Immunohistochemical Identification of Islet Cellular Sources of IL-1beta -- To confirm directly that beta -cells are a source of IL-1beta , islets were treated for 18 h with poly(I-C) or poly(I-C) + IRAP, isolated, and dispersed into individual cells, and IL-1beta expressing cells were identified by immunocytochemistry. As shown in Fig. 5a, treatment of rat islets with poly(I-C) results in IL-1beta expression (red fluorescence), and IL-1beta immunoreactivity localizes with insulin-containing cells (green fluorescence), as indicated by the yellow fluorescence following double exposure. To control for IL-1beta binding to cell membranes, rat islets were treated for 18 h with poly(I-C) + IRAP. Under these conditions, IRAP should antagonize the interactions of IL-1beta with its surface receptors on beta -cells. As shown in Fig. 5b, IL-1beta expression (green fluorescence) localizes to insulin-containing cells (red fluorescence), as indicated by the yellow following double exposure. Similar results were obtained from islets treated for 18 h with poly(I-C) + IFN-gamma and poly(I-C) + IFN-gamma  + IRAP (data not shown). In addition, IL-1beta was not expressed in untreated islets nor was it expressed in islets treated for 18 h with IFN-gamma (data not shown). Whereas beta -cells express high levels of IL-1beta , less than 1% of islet cells express this cytokine in response to poly(I-C).

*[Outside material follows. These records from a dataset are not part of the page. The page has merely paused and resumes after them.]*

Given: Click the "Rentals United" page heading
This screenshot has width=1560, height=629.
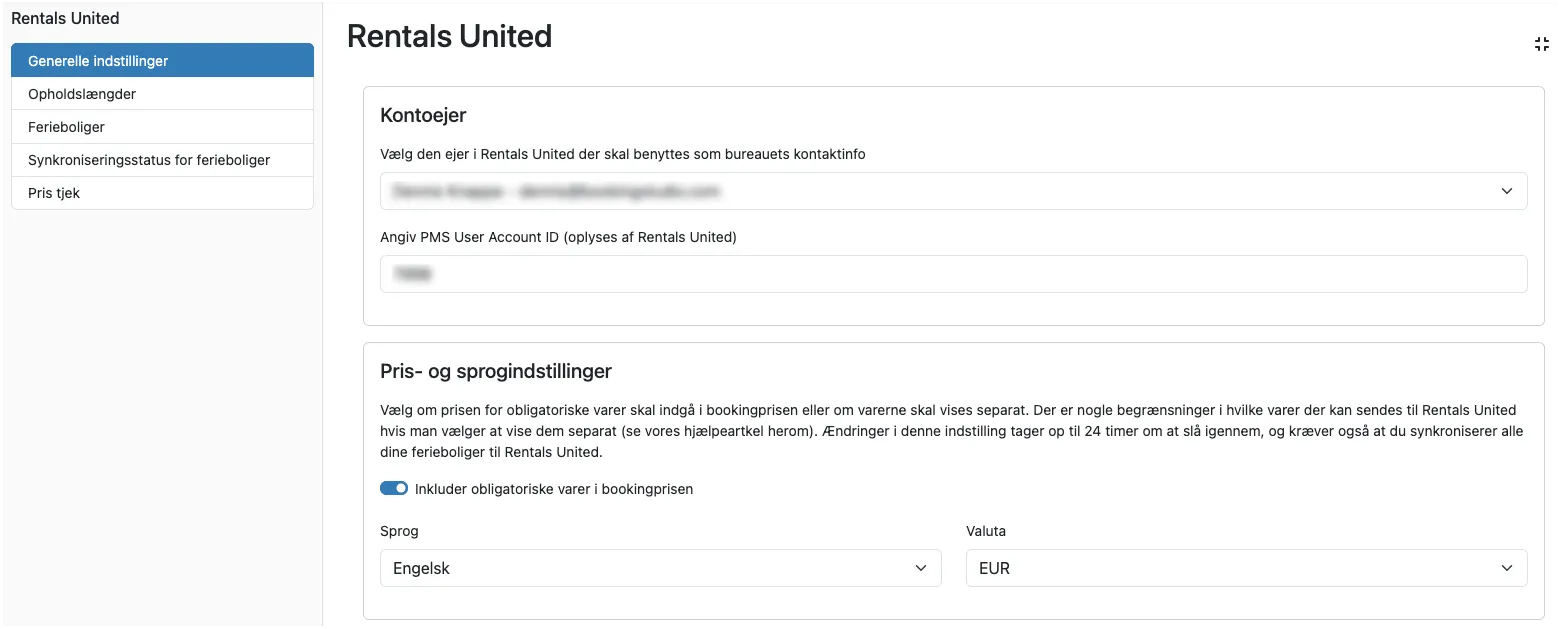Looking at the screenshot, I should click(449, 36).
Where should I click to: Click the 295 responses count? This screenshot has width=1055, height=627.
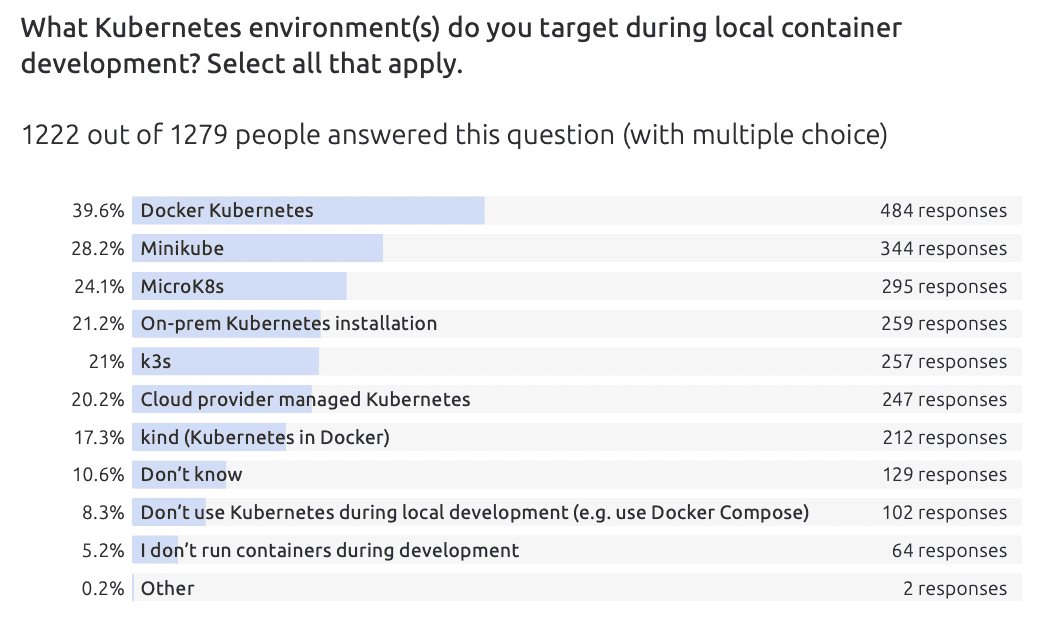tap(944, 287)
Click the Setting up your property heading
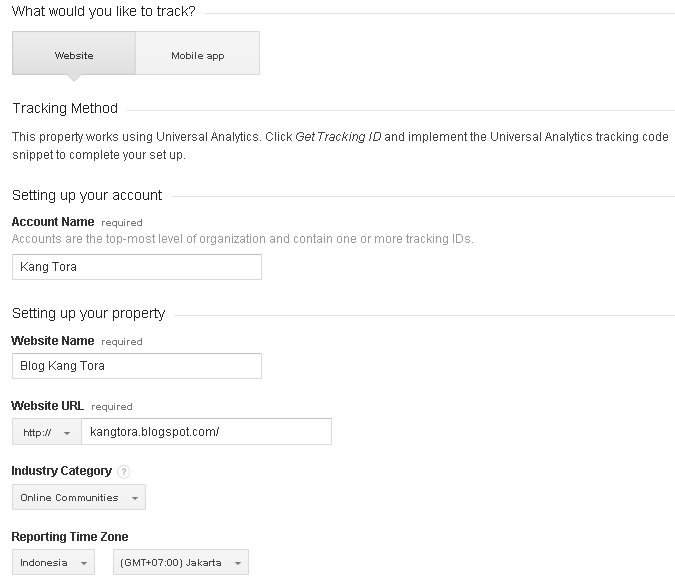Viewport: 675px width, 587px height. tap(88, 313)
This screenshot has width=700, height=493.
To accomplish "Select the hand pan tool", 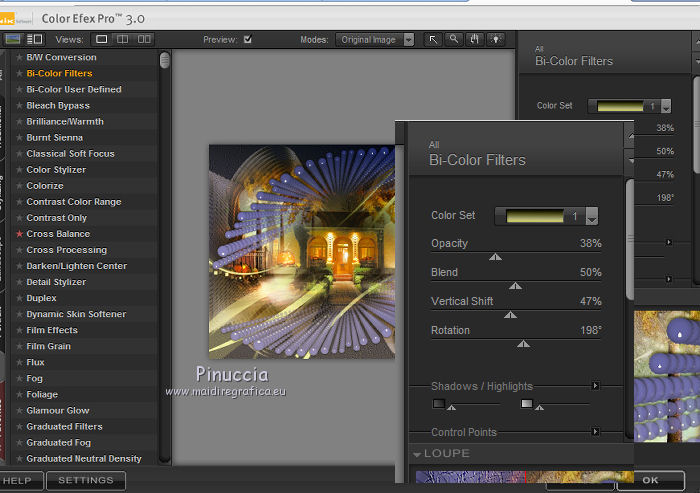I will coord(475,40).
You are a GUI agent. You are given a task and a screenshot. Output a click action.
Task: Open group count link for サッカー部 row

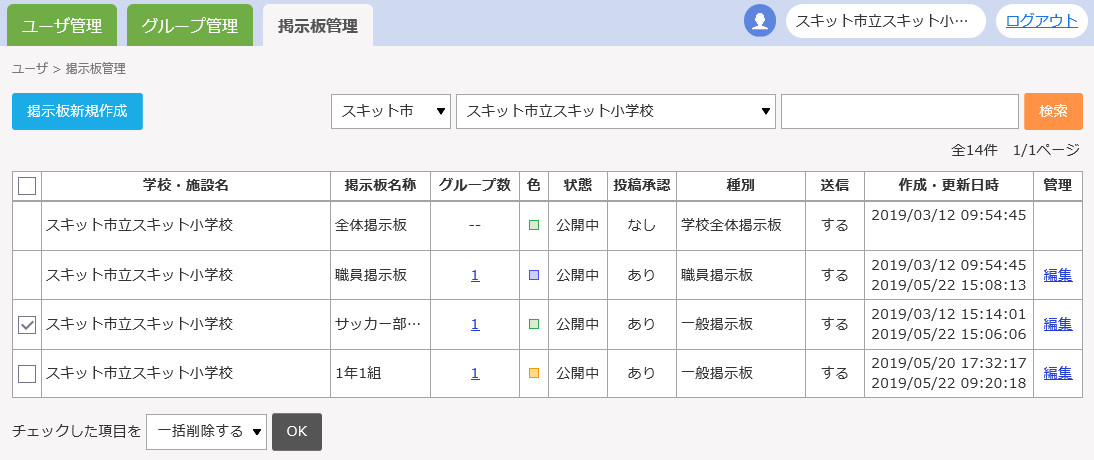[x=475, y=324]
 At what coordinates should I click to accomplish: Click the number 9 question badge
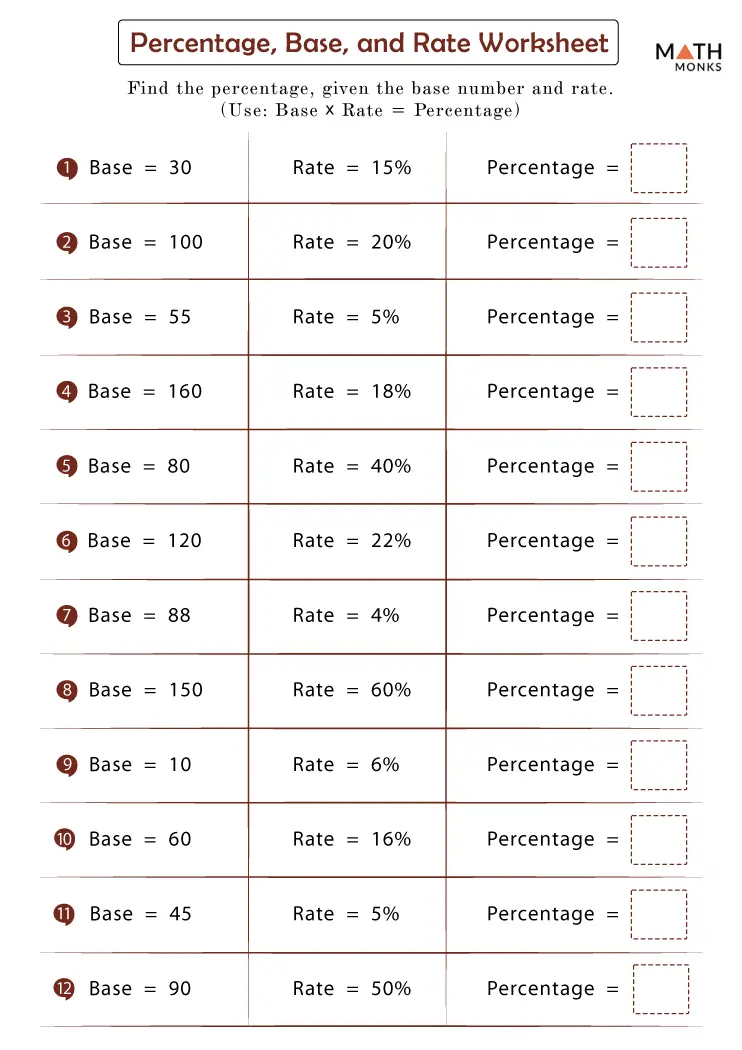(x=66, y=765)
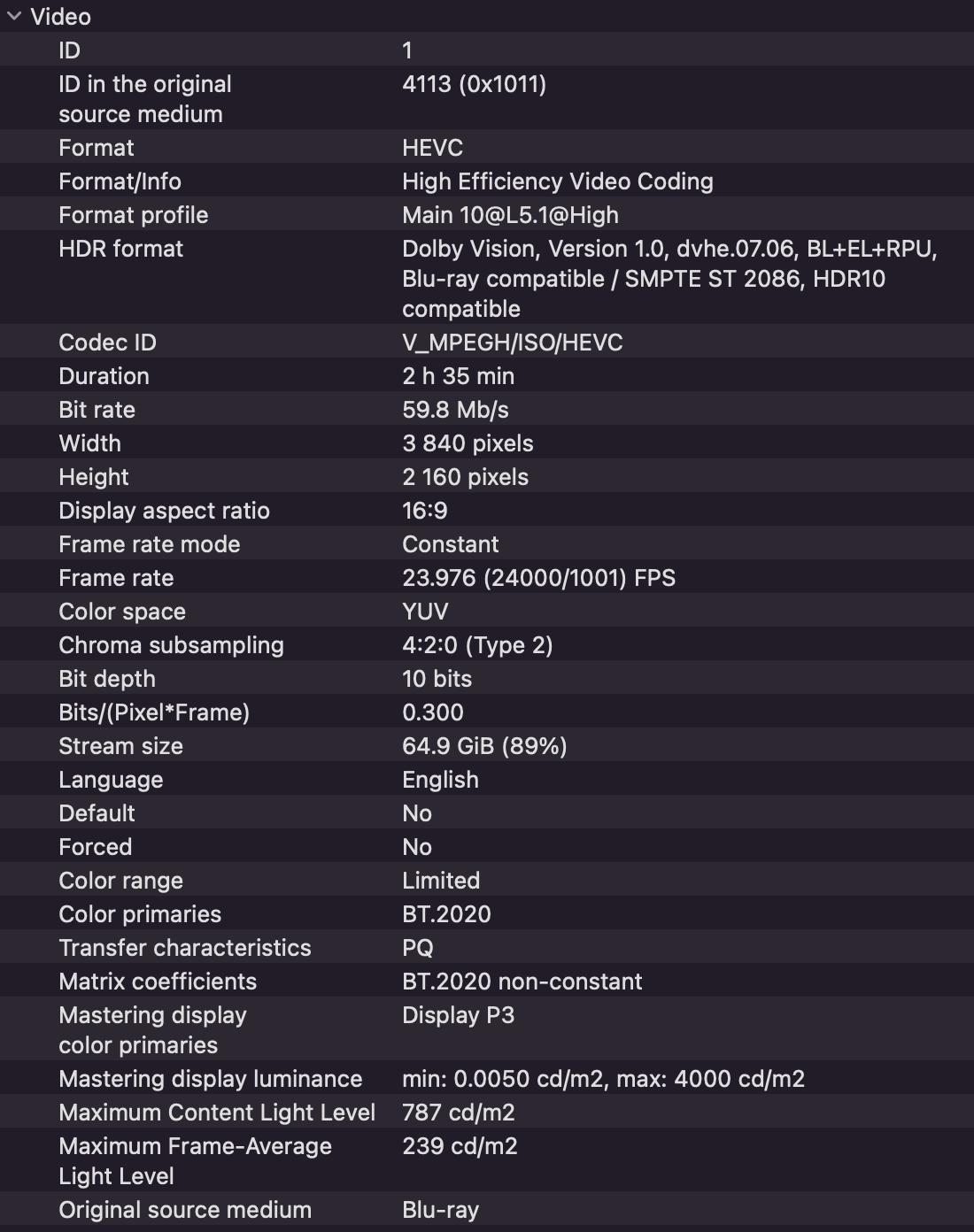Image resolution: width=974 pixels, height=1232 pixels.
Task: Select the Bit depth 10 bits row
Action: tap(487, 678)
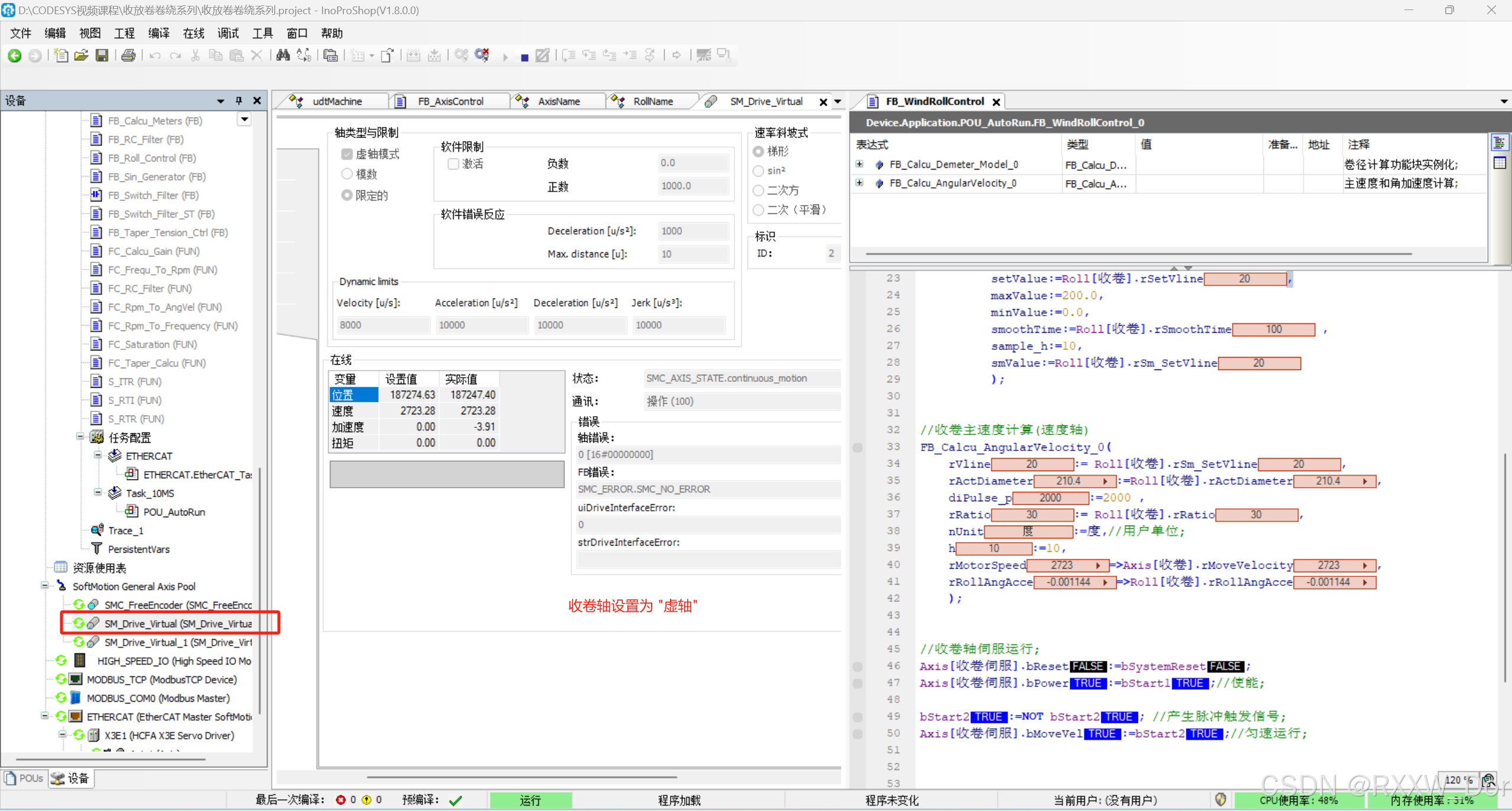Click the green back navigation arrow
This screenshot has height=811, width=1512.
tap(15, 56)
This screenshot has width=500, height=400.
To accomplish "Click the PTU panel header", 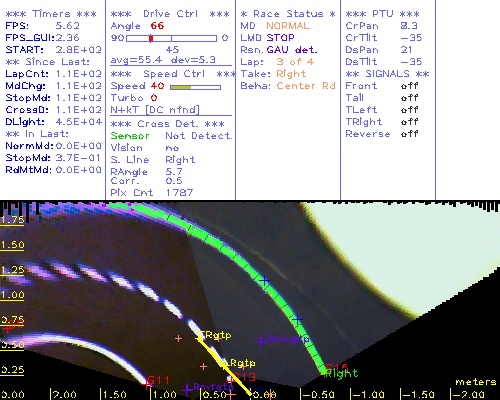I will (382, 14).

View larger version (46K):
[in this window]
[in a new window]
 
Fig. 5.   Immunohistochemical identification of beta -cells as an islet cellular source of IL-1beta in response to dsRNA. Rat islets were treated for 18 h with 50 µg/ml poly(I-C) (a), poly(I-C) and 10 µg/ml IRAP (b), or for 5 h with 10 µg/ml LPS + 10 ng/ml TNF (c). The islets were isolated and dispersed into individual cells, and IL-1beta was identified by immunofluorescence using goat anti-rat IL-1beta and CY-3-conjugated donkey anti-goat secondary antisera (red fluorescence, a and c), or FITC-conjugated donkey anti-goat secondary antisera (green fluorescence, b). Insulin was identified using guinea pig anti-human insulin and FITC-conjugated donkey anti-guinea pig secondary antisera (green fluorescence, a and c), or CY-3-conjugated donkey anti-guinea secondary antisera (red fluorescence, b). Results are representative of three independent experiments.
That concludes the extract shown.